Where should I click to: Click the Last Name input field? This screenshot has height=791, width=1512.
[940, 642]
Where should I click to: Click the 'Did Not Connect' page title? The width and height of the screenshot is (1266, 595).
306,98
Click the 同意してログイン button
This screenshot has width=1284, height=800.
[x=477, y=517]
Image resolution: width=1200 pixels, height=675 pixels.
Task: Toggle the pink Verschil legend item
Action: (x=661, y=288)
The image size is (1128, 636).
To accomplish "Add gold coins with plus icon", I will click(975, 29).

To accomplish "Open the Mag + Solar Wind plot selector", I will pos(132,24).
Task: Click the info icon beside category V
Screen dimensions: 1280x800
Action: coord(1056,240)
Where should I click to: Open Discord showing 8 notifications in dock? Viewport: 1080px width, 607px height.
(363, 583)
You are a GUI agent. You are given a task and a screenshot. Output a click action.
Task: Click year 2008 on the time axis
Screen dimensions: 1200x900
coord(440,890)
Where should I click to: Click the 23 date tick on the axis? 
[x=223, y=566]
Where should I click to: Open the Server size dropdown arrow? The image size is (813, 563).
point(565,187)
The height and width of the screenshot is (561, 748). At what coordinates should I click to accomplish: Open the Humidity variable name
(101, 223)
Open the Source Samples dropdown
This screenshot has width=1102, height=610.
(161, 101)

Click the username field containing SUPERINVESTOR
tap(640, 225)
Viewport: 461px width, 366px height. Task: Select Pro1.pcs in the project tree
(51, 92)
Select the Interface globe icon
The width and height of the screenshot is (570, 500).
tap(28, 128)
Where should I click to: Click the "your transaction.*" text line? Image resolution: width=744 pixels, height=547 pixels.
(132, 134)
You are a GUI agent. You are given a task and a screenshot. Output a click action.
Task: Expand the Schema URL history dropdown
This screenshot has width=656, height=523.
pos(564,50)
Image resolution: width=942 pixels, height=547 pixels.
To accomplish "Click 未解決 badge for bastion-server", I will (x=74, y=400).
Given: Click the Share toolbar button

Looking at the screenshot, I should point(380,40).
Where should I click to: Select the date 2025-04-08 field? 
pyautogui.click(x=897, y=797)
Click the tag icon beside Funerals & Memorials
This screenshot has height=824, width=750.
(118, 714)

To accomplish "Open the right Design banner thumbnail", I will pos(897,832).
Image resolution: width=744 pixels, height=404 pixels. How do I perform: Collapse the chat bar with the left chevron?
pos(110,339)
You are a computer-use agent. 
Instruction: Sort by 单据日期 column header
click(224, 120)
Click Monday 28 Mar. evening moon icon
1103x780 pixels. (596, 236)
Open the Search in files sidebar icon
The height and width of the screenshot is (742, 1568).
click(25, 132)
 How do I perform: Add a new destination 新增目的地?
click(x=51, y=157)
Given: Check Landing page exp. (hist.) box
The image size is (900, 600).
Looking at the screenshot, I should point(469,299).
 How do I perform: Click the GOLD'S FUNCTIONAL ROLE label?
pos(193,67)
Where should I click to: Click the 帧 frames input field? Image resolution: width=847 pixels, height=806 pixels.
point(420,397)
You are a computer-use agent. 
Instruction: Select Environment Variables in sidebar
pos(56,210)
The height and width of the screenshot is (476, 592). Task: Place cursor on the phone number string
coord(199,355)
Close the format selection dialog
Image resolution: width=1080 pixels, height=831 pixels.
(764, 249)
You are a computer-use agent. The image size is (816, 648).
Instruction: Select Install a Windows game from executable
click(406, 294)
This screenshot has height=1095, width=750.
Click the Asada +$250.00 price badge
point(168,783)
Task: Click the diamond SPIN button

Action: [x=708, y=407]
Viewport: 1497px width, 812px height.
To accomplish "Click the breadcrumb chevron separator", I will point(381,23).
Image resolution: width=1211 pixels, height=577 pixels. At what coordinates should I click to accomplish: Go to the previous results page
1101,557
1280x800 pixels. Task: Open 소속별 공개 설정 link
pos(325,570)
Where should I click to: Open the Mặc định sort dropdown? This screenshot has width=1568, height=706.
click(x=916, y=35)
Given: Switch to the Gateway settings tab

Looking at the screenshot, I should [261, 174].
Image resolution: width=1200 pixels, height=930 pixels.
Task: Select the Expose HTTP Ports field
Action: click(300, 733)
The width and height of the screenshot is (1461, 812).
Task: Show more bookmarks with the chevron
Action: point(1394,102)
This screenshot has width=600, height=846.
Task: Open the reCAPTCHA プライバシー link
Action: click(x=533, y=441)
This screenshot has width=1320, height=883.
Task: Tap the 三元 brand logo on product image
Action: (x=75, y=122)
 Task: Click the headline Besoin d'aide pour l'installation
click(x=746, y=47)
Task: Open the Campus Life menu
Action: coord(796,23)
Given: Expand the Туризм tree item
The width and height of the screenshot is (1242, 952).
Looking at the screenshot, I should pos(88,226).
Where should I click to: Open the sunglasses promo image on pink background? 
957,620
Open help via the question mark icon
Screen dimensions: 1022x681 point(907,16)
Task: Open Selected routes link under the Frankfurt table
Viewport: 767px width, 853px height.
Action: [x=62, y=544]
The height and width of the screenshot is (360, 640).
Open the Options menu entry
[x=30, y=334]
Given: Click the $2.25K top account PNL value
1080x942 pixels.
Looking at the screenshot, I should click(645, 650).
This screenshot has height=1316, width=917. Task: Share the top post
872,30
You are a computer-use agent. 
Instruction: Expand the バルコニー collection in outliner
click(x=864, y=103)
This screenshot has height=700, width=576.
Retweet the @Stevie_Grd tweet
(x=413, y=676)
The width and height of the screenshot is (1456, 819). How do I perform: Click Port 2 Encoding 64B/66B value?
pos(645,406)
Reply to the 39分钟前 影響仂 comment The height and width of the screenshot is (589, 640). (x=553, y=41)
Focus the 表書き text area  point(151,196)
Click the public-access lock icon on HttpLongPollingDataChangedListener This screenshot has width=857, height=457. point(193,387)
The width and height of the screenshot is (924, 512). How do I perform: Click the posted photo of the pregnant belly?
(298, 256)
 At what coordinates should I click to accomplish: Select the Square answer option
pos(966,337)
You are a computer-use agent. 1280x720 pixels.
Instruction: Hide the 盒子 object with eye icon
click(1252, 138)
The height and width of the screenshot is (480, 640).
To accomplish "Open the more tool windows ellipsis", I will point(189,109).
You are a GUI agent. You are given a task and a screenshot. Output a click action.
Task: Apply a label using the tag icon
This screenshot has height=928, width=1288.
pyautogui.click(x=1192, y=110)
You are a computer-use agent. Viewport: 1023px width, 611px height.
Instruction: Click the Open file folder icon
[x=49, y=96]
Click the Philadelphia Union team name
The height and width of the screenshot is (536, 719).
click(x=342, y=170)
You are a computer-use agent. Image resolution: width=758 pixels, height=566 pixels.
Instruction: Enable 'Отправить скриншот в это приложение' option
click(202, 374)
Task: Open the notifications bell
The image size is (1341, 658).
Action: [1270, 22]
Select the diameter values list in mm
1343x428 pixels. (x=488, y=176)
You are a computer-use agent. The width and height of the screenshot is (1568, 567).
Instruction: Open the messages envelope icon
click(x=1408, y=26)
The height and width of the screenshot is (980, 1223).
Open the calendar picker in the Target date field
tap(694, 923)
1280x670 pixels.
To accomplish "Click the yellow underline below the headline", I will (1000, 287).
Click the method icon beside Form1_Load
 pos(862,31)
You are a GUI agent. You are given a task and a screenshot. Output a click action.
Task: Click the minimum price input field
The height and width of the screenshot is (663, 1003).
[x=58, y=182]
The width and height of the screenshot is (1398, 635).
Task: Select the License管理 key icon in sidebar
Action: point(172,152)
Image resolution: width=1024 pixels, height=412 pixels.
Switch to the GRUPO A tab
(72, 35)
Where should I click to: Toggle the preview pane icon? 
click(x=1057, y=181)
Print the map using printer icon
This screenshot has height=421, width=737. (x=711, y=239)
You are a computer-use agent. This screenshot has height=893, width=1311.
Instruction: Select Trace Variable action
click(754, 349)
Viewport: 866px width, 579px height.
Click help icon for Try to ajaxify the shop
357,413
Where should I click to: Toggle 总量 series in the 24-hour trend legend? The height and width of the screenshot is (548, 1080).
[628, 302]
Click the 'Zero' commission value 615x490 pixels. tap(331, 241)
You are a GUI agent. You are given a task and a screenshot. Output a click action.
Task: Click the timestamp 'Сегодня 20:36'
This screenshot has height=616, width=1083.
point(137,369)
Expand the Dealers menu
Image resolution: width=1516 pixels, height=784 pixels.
——
(Assigned task) From the line containing "Image resolution: width=1024" through the final line of the listing above, retype every line exactly; leave out everything else.

(Response to this task)
Image resolution: width=1024 pixels, height=412 pixels.
Switch to the GRUPO A tab
(72, 35)
Where should I click to: Toggle the preview pane icon? 
click(x=1057, y=181)
Print the map using printer icon
This screenshot has height=421, width=737. (x=711, y=239)
You are a computer-use agent. This screenshot has height=893, width=1311.
Instruction: Select Trace Variable action
click(754, 349)
Viewport: 866px width, 579px height.
Click help icon for Try to ajaxify the shop
357,413
Where should I click to: Toggle 总量 series in the 24-hour trend legend? The height and width of the screenshot is (548, 1080).
[628, 302]
Click the 'Zero' commission value 615x490 pixels. tap(331, 241)
You are a GUI agent. You are given a task and a screenshot. Output a click action.
Task: Click the timestamp 'Сегодня 20:36'
This screenshot has height=616, width=1083.
point(137,369)
Expand the Dealers menu
Image resolution: width=1516 pixels, height=784 pixels.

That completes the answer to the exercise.